About CAST

What is CAST?

Chesapeake Assessment Scenario Tool (CAST) is a web-based nitrogen, phosphorus and sediment load estimator tool that streamlines environmental planning. Users specify the Best Management Practices (BMPs) and their location. CAST builds the scenario and provides estimates of nitrogen, phosphorus, and sediment load reductions.

For more technical details see the full documentation.




Why use CAST?

CAST enables each local Bay jurisdiction to develop a plan for meeting a load allocation. CAST provides the jurisdictions with opportunities for “on-the-fly” estimates of load reductions.

CAST allows users to understand which BMPs provide the greatest load reduction benefit and the extent to which these BMPs can be implemented. Based on the scenario outputs, users can refine their BMP choices in their WIP planning.

CAST facilitates an iterative process to determine if Total Maximum Daily Load (TMDL) allocations are met. Scenarios may be compared to each other, TMDL allocations, or the amount of nitrogen, phosphorus, and sediment from the Watershed Implementation Plan (WIP) or a current annual progress scenario.

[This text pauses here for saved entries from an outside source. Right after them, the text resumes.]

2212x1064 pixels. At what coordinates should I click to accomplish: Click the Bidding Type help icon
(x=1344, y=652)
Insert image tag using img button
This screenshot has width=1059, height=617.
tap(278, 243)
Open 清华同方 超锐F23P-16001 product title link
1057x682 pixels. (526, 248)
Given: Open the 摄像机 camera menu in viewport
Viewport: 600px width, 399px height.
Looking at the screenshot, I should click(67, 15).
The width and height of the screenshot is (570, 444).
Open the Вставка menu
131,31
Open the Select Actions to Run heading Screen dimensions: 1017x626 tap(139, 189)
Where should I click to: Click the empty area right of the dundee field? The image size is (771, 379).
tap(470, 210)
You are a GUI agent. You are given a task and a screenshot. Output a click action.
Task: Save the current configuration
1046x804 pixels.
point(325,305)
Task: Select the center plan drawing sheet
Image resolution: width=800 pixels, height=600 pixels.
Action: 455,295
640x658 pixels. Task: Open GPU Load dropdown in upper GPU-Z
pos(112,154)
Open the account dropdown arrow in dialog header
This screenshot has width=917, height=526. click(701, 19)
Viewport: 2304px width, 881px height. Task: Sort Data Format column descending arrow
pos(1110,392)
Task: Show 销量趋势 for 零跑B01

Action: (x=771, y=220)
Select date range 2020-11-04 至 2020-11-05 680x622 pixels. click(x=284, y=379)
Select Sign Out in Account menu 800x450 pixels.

CAST scenarios closely replicate the results of the Chesapeake Bay Program’s (CBP) Watershed Model. Other available tools have assumptions that may be different from those used in the Watershed Model for developing the current TMDL. Since the Watershed Model is used to assess the jurisdictions’ progress toward meeting the TMDL allocations, consistency with the Watershed Model is critical.

  • Uses CBP-approved BMPs and efficiencies
  • Consistent with the CBP Phase 5.3.2 Watershed Model and updates
  • Provides a consistent input scale – users have the opportunity to use their No Action, most recent Progress, and/or WIPs scenarios



Who benefits from using CAST?

CAST has been used by multiple local jurisdictions and states for the Phase I and II WIPs, 2012 Milestones and even local TMDLs. Any user may see the source of the data that was used in developing the TMDL and the state’s most recent annual progress scenario and WIP. This allows involvement of the counties and other local planners in the state WIP. CAST is easily accessible on-line with no need to install specific databases or software. All who request a login are granted one.




What are CAST’s outputs?

CAST estimates of load reductions for point and nonpoint sources include: agriculture, urban, waste water, forest, and septic loading to the land (edge-of-stream) and loads delivered to the Chesapeake Bay. CAST stores data associated with each BMP as well as the load for each sector and land use. With these data tables, CAST also serves as a data management system. Thus, users may quantify the impacts of various management actions while improving local management decisions.

In addition, CAST creates data files for direct input to the CBP’s Scenario Builder, avoiding the need to transform or transpose such data and eliminating a potential source of error. CAST and other Chesapeake Bay modeling tools complement each another.




Why was CAST developed?

The first version of CAST was launched in June 2011 to provide local jurisdictions, such as counties, with a tool to provide input into the TMDL WIP process. The U.S. Environmental Protection Agency (EPA) issued a TMDL in 2010 for the Chesapeake Bay based on allocations established by the states. The jurisdictions that drain to the Chesapeake Bay include New York, Pennsylvania, West Virginia, Maryland, Delaware, District of Columbia, and Virginia. The states agreed that it would be more efficient for states to allocate responsibility within their respective political boundaries, and for EPA to issue one overall TMDL that reflected each state’s allocation. Since planning happens at a more local scale, such as county, some states downscaled the allocation to the county level.




What's next for CAST?

The tool will continue to evolve to meet the needs of users. Future plans for CAST include adding new features relating to the costs and benefits of each scenario, user interface improvements, and continued improvement of the agreement with the Watershed Model. Data and BMPs are updated to match those accepted by the Chesapeake Bay Program on an ongoing basis. All of these future enhancements are planned with input from the states and local jurisdictions, the CBP, and the EPA.